A lot of what brought me to the work has been life experiences. I did 16 years in prison. I’m a full-time gunshot victim. A lot of what brought me to the work is what I’ve been through and trying to make every effort to make my wrongs right and contribute back to the community that I destroyed.
How do I stay motivated? How do you not stay motivated when you got great outcomes? Community violence intervention is a rollercoaster, but for the most part, the wins are huge. When you get a kid to graduate, or when you get a kid to just go to school for two days consistently after he ain’t been in school in three years, those are the things that keep me motivated and driven, keep me getting up every day.
What do you wish more people understood about addressing violence?
I think there’s a root cause to violence that a lot of people don’t know about. A lot of people look at violence as people having choices and then not making the right choices, and I believe that’s not how violence should be interpreted.
I think violence should be interpreted through what you’ve been through, what life has dealt you, and how you’ve been treated in life. So I think the misconception of it just being people’s choices is something that I would like to get out.
What is the hardest part of your job?
The hardest part of my job is probably sometimes delivering the message that it works. I think a lot of people that don’t understand violence don’t understand the effect that we have on the community.

We know people that have had service providers showing up at their door their whole lives, and they’ve never bought into that. Then we show up, and they buy into it because of our own experiences, because we share experiences.
In Hartford, we had a real dip in violence, and I feel that we had a direct effect on the violence because we was directly working with the drivers of violence. Not to say that we didn’t lose young people to violence. Some of them were killed, and some of them were arrested for murders. But the work itself had a direct effect on the violence going down in Hartford.

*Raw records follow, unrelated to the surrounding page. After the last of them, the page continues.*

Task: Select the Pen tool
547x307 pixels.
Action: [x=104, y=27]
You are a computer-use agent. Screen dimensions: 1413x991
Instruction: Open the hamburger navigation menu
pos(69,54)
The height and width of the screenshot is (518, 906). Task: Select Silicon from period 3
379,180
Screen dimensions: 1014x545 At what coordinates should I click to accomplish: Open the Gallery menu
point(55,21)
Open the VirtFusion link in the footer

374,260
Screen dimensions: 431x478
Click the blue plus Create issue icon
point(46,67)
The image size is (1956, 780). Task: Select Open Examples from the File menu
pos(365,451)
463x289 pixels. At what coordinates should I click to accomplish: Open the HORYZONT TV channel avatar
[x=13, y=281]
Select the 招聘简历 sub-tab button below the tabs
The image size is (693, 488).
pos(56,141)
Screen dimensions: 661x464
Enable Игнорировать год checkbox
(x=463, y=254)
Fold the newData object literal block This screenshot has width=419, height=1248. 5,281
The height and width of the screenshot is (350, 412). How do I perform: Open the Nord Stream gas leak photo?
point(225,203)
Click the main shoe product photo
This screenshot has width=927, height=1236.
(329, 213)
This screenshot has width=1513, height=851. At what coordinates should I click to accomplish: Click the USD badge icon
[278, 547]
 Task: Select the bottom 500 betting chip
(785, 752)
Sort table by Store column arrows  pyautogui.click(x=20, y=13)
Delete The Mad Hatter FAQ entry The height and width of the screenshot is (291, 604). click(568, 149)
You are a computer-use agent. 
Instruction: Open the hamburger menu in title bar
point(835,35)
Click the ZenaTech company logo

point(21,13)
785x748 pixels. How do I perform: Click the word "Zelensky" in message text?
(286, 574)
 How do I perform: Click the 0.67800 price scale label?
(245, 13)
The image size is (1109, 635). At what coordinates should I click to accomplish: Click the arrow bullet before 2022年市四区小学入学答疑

I don’t think that we get the credit for it. When the news talks about violence going down, they’re talking about the police department or these other things that they put in place, and they leave us out of it.
How many lives have we saved? We talk about how many lives we lost, but how many times have we interrupted violence and saved lives? There might have been a year with 20 homicides, but there might have been 60 homicides if we weren’t there for the other 40.
And I know that for sure, because there’s been times where we’re at the scene and young people are there with weapons and ready to do what they do. Because we’re there, we’re able to kind of stabilize the situation.
What is your biggest hope for the future of your work and the field of CVI?
My biggest hope is that we’re looked at in the same way police officers are looked at, and that we’re written in budgets in the same way. We provide public safety in the same manner they do, but it’s just different. We’re not arresting people.
We’re giving people skills to be able to kind of cope with their situations, kind of manage their emotions. We’re not showing up with handcuffs, we’re showing up with skills, but the work is the same.
What I would like to see in the future is that we’re not looking for funds, that the funds are being provided.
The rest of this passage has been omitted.